Monday, April 13, 2009

Gunnerside Lead Mines

Desperately avoiding the writing that I should be doing for the approaching deadline, we went for a long scramble up to the ruins of the lead mining industry above the village of Gunnerside in the Yorkshire Dales.

The landscape is scarred with industrial ruins and hushes. Huge slag heaps and slopes are covered in waste on which very little will grow; making some parts look like a lunar landscape. Entrances to mining levels are intriguing; the walls shimmer for a way before disappearing into darkness.

A broken water feed pipe disappeared into a black hole. We threw stones down but didn’t hear them hit the bottom.
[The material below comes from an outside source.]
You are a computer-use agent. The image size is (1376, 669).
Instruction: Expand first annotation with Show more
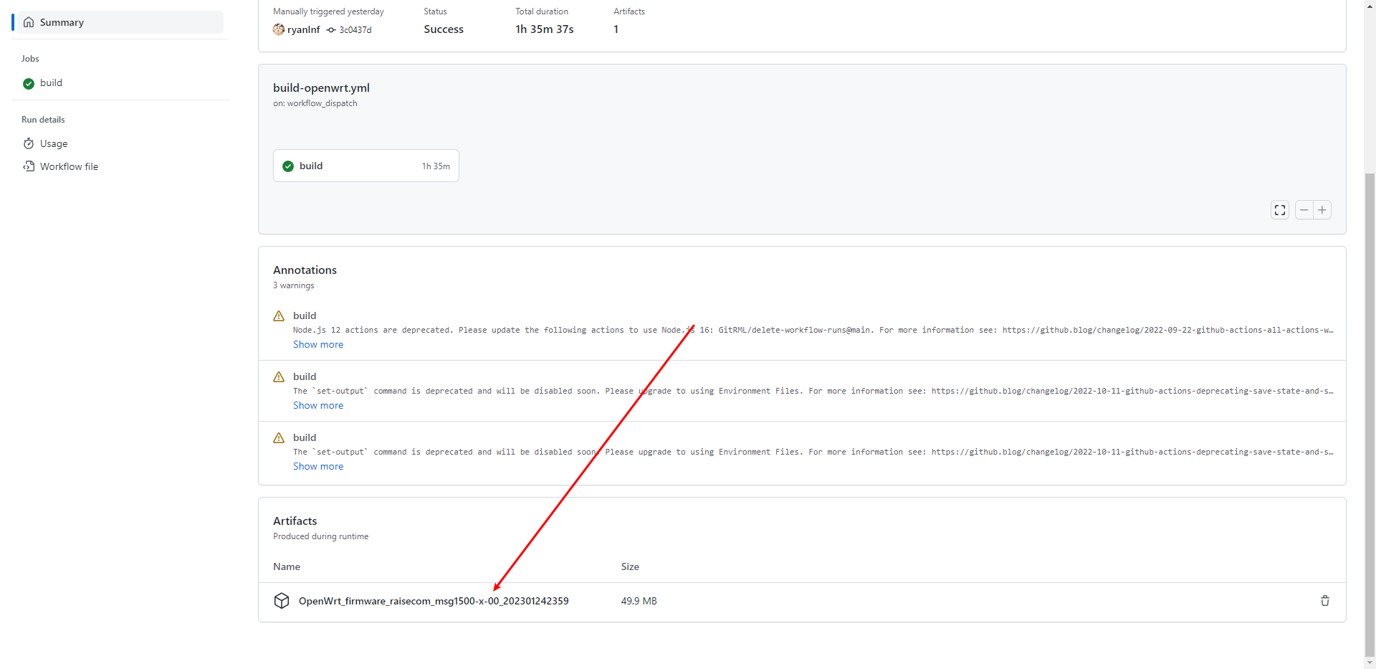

An air receiver buries into the landscape; it looks like a small submarine. The rivets are beautiful.

Ruins of smelt mills, crushing mills and bouse teams furnish the landscape. Dave found an old nail and hinge up a chimney, he photographed them and hid them again.
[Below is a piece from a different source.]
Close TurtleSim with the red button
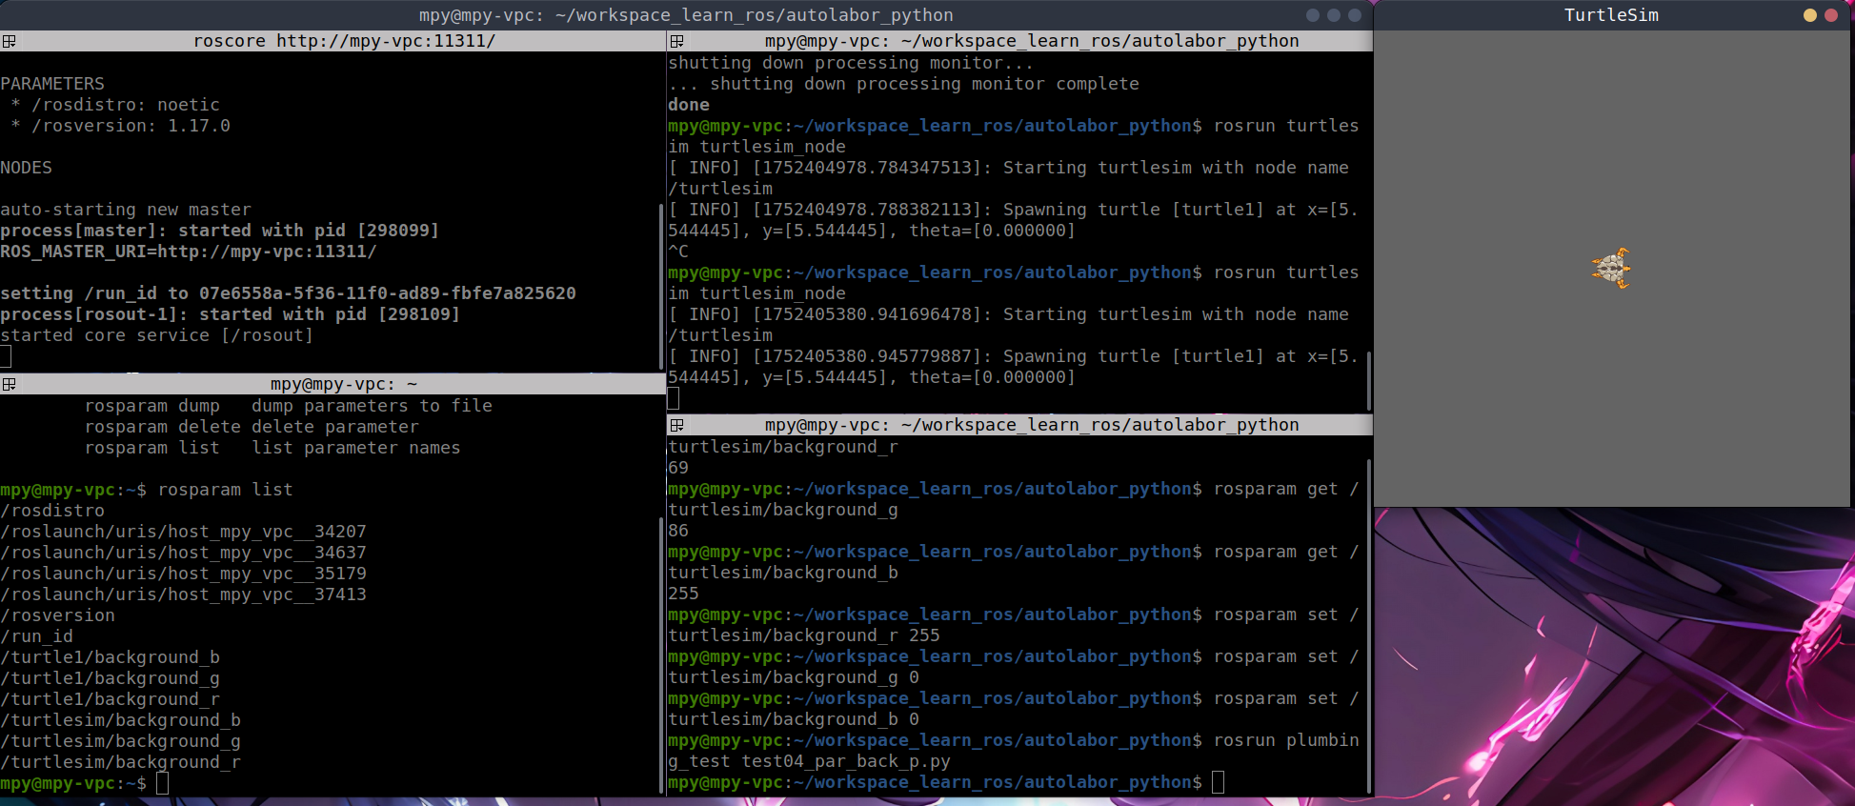Screen dimensions: 1855x806 coord(1830,15)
The landscape should be spoilt but the ruins blend with the coppery and grey colours of the dales. They accentuate its wild bleak beauty and make exploring fascinating. Mining would have been dangerous and the mortality rate was high; it is certainly not a place to romanticize. Arthur Raistrick wrote extensively about the area and the industrial past. Anyone interested should hunt out one of his many books on the subject.